What concerns me is how we will integrate all this into our existing infrastructure for cancer care. After all, this therapy doesn’t replace what we do; it adds to it!
It’s already been challenging to set this treatment up for the 2 existing indications. Thank goodness the breakthrough came in hematologic malignancies! Our stem cell transplant teams have all the right stuff. They are already used to cell processing and caring for very sick patients. But transplantation is not going away, and we only have so many beds and trained personnel. If CAR T-cell therapy takes off, how will we ramp up to care for everyone?
Fortunately, some of the infrastructure is being handled by the manufacturers themselves. Obviously, they need to do the product engineering, so they are building large-capacity units. However, the cells still need to be collected on-site before shipping, and then retrieved and stored properly on-site before administration, so pheresis units and cell processing capacity will still need to increase.

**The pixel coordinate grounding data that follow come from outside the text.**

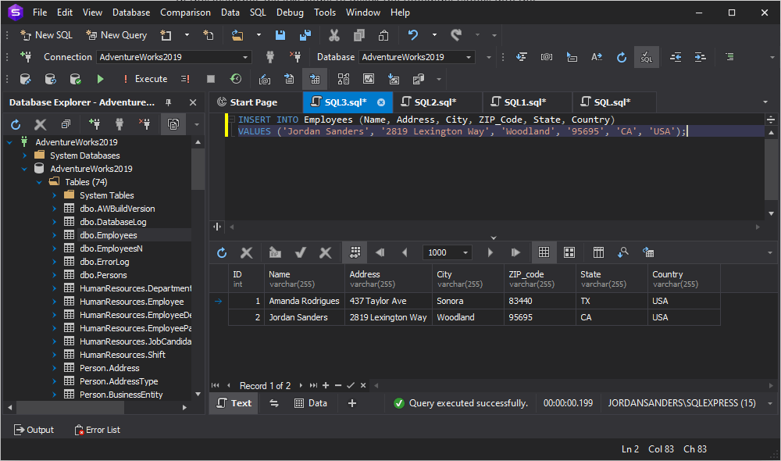Cut the selected SQL text

(x=333, y=34)
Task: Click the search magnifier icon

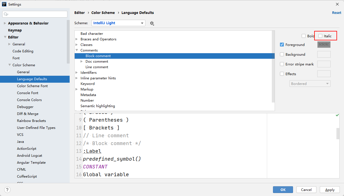Action: (x=6, y=14)
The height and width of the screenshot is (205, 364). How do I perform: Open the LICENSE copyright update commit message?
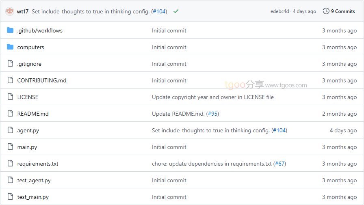point(212,97)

And where will we put all of these patients and who will treat them? Because of cytokine release syndrome, these patients can get very sick. They do need hospitalization, at least for now. We can’t expect our colleagues on transplant teams to absorb a growing business involving patients with solid tumors. My guess is that, just as we did when bone marrow transplantation came on the scene, we will develop specialized units and teams to do this well. Our hospitals will need to find space for this activity just as they have always made room for other effective specialized forms of care. I hope they are thinking hard about how to get this done.

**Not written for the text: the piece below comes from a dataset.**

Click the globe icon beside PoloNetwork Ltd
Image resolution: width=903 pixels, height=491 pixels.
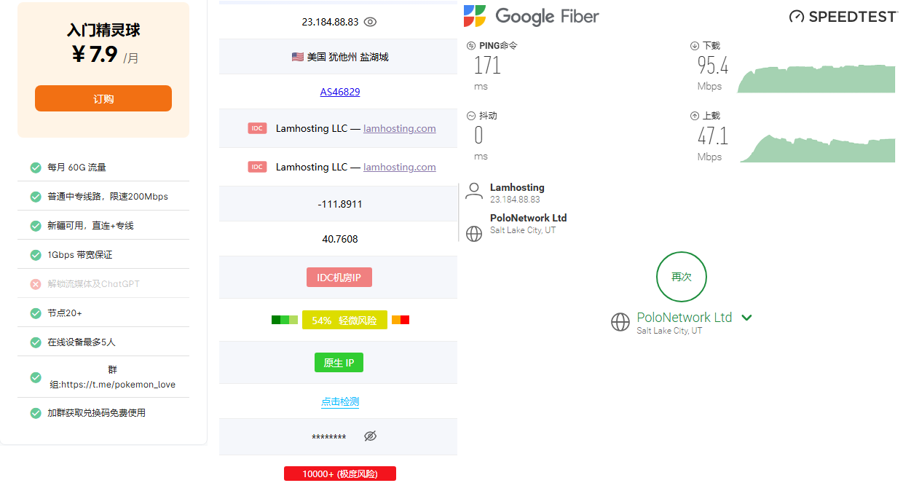474,234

I haven’t even begun to sort out the business details. One interesting aspect of tisagenlecleucel (Kymriah, Novartis), approved for B-cell acute lymphoblastic leukemia, is that the product itself is free. . . unless it works. Then it costs $475,000. No, I didn’t accidentally put in extra zeros; it really costs that much. But, at least for kids, studies have shown that it is cost-effective.
Of course, there’s an additional charge for the hospitalization. Will the facility reimbursement be enough to support expansion of beds? I don’t know, but I hope so. I also hope we can find ways to make this less toxic, allowing us to manage it in the outpatient setting.
I think cell therapy is here to stay. We have always managed to make room for a good thing, but we have a lot to figure out. Let’s roll up our sleeves and get busy! We’ve got work to do!